トランザクション手数料はブロックチェーン・ネットワークにおいて、2つの重要な目的を果たしています。1つ目は、トランザクションを承認し、ネットワークをスパム攻撃からの防御に貢献しているマイナーやバリデーターに対して報酬を与えることです。

トランザクション手数料は、ネットワーク上でのトランザクション数に応じて、大きくなることも、小さくなることもあります。また、市場が支払う手数料に影響を与える場合もあります。高額な手数料はブロックチェーンの普及を妨げるかもしれませんが、手数料が安すぎるとセキュリティ上の問題となる可能性もあります。


取引手数料が必要な理由

トランザクション手数料は、誕生以来、大半のブロックチェーンシステムにおいて必要不可欠な部分であり続けてきました。仮想通貨を送金、入金、もしくは出金する場合にはこの手数料が必要となります。

大半の仮想通貨は2つの重要な理由からトランザクション手数料を採用しています。まず第一に、手数料はネットワーク上のスパムの量を減らします。また、大規模なスパム攻撃のコストを上げ、実現させるための費用を上げます。第二に、トランザクション手数料はユーザーが、トランザクションを検証し、承認に貢献することへのインセンティブとして機能しています。トランザクション手数料はネットワークへの貢献に対する報酬と考えることもできます。

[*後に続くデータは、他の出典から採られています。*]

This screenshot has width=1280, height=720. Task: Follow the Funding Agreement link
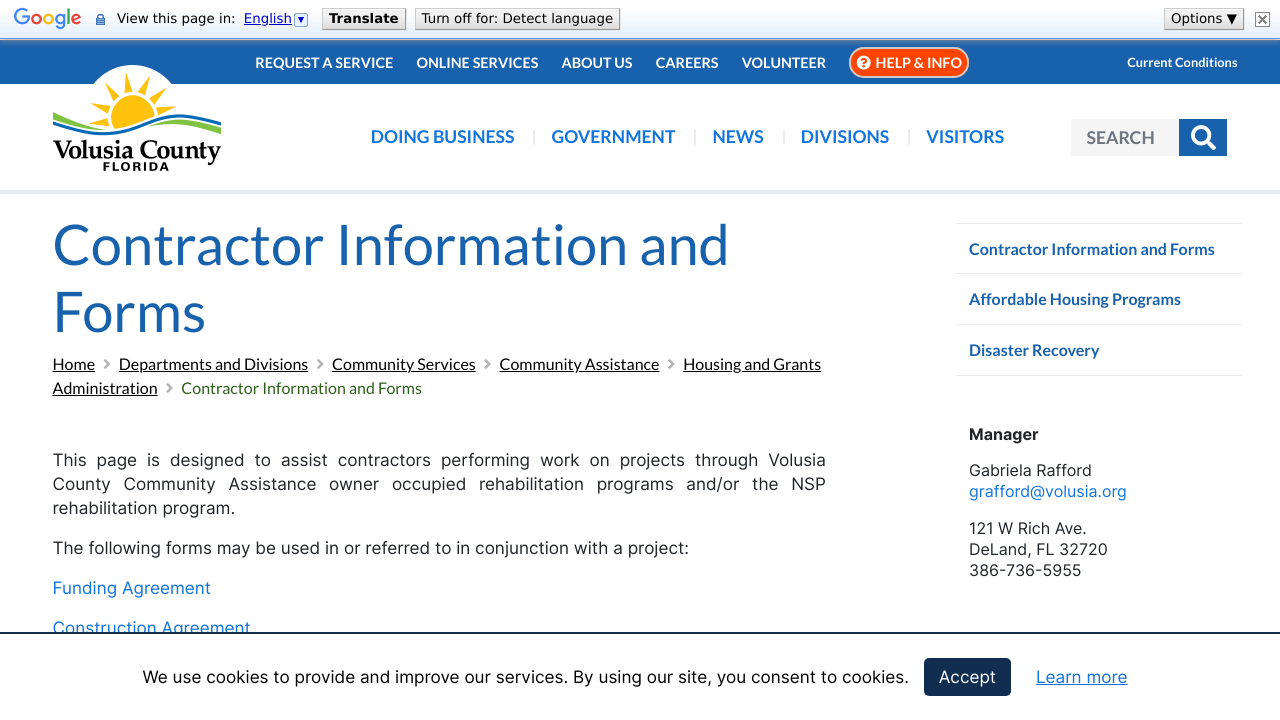click(x=131, y=588)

大半のブロックチェーンでは、トランザクション手数料は合理的に安いですが、ネットワークトラフィック次第では高騰する可能性もあります。ユーザーとしては、手数料として支払う額によって、次の ブロックに追加される優先順位が決まります。支払った手数料が高ければ高いほど、承認プロセスは早くなります。


Bitcoinのトランザクション手数料

世界初のブロックチェーンネットワークの Bitcoinは、現在多くの仮想通貨に使用されるトランザクション手数料の仕組みを設定しました。 サトシナカモトはトランザクション手数料がネットワークを大規模なスパム攻撃から守り、誠実な行動をするインセンティブを与えることに気付きました。
Bitcoin マイナーは承認されたトランザクションを新しいブロックに追加するプロセスの一部として、トランザクション手数料を受け取ります。未承認トランザクションのプールはメモリープール(もしくは、mempool)と呼ばれています。当然ながら、マイナーは保有しているBTCを別のビットコインウォレットに送金する時に、より高い手数料を支払うことに合意したユーザーのトランザクションを優先します。

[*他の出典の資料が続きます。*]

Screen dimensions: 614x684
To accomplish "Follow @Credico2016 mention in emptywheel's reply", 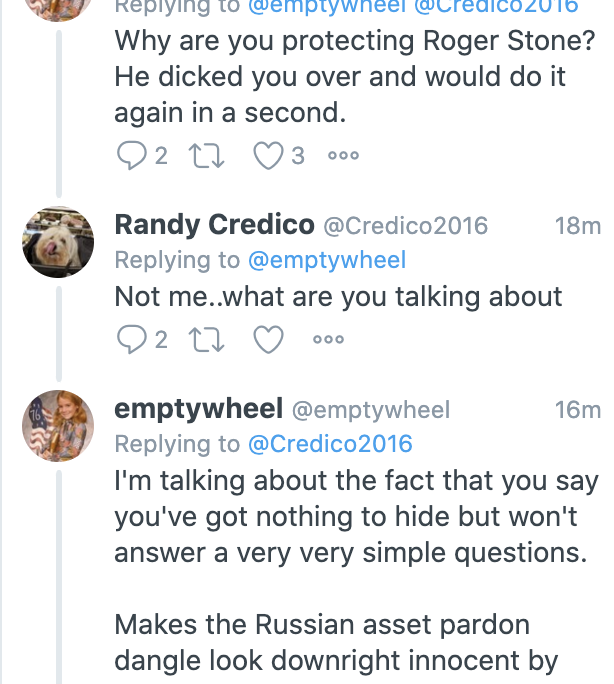I will click(329, 444).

そのため、ネットワークを遅延させようという悪意のある攻撃者は、トランザクション毎に手数料を支払う必要があります。手数料を低く設定した場合は、マイナーはそのトランザクションを無視するでしょう。適切なレベルの手数料を設定した場合は、高い経済的なコストを負うことになります。つまり、トランザクション手数料は、シンプルながらも効率的なスパムフィルターとして機能します。


BTCにおけるトランザクション手数料の計算方法

Bitcoinネットワーク上では、特定の ウォレットでユーザーは手動でトランザクション手数料を設定することができます。 また、BTCを手数料ゼロで送信することもできますが、そのようなトランザクションはマイナーから無視される可能性が高いので、承認されることはないでしょう。
Bitcoin手数料は送金する額によって変動すると思っている人もいるかもしれませんが、実際はトランザクションサイズ(バイト)によって変動します。例えば、トランザクションサイズが400バイトで、平均トランザクション手数料がその時点で80 satoshi/バイトだったとします。この場合、次のブロックにトランザクション追加するには、32,000satoshi(又は、0.00032000BTC)を支払う必要があります。
ネットワークが混雑している場合、BTCを送金する需要が大きいため、他のBitcoinユーザーも自分のトランザクションをいち早く次のブロックに追加してもらおうとトランザクション手数料を高く設定するため、迅速な承認のために必要となるトランザクション手数料は高騰します。手数料の高騰は市場の ボラテリティ が高い時によく発生します。

そのため、高額な手数料は、BTCを日常的な決済などに利用することを困難にします。3ドルのコーヒー1杯買うのに、そのコーヒーの価格以上の手数料を支払わないといけないのは、実用的ではないでしょう。

ブロックに含めることができるトランザクション数には、ブロックサイズの1MBという上限が決まっています。マイナーはこれらのブロックをできる限り早くブロックチェーンに追加しますが、そのスピードにも制限があります。

仮想通貨ネットワークの スケーラビリティ問題はネットワーク手数料を決める上での重要な問題です。ブロックチェーン開発者はこの問題に取り組むために、継続的な努力をしています。これまでの、 SegWitや ライトニング・ネットワークのような、ネットワーク・アップデートはスケーラビリティを向上させるのに役立ってきました。



Ethereumのトランザクション手数料

Ethereumのトランザクション手数料は、Bitcoinのものと比較すると、異なる役割を担っています。トランザクションを処理するのに必要となる計算能力量を考慮した手数料は ガスとして知られています。また、ガスはネットワークのネイティブトークンであるEther(ETH)建てで価格が変動します。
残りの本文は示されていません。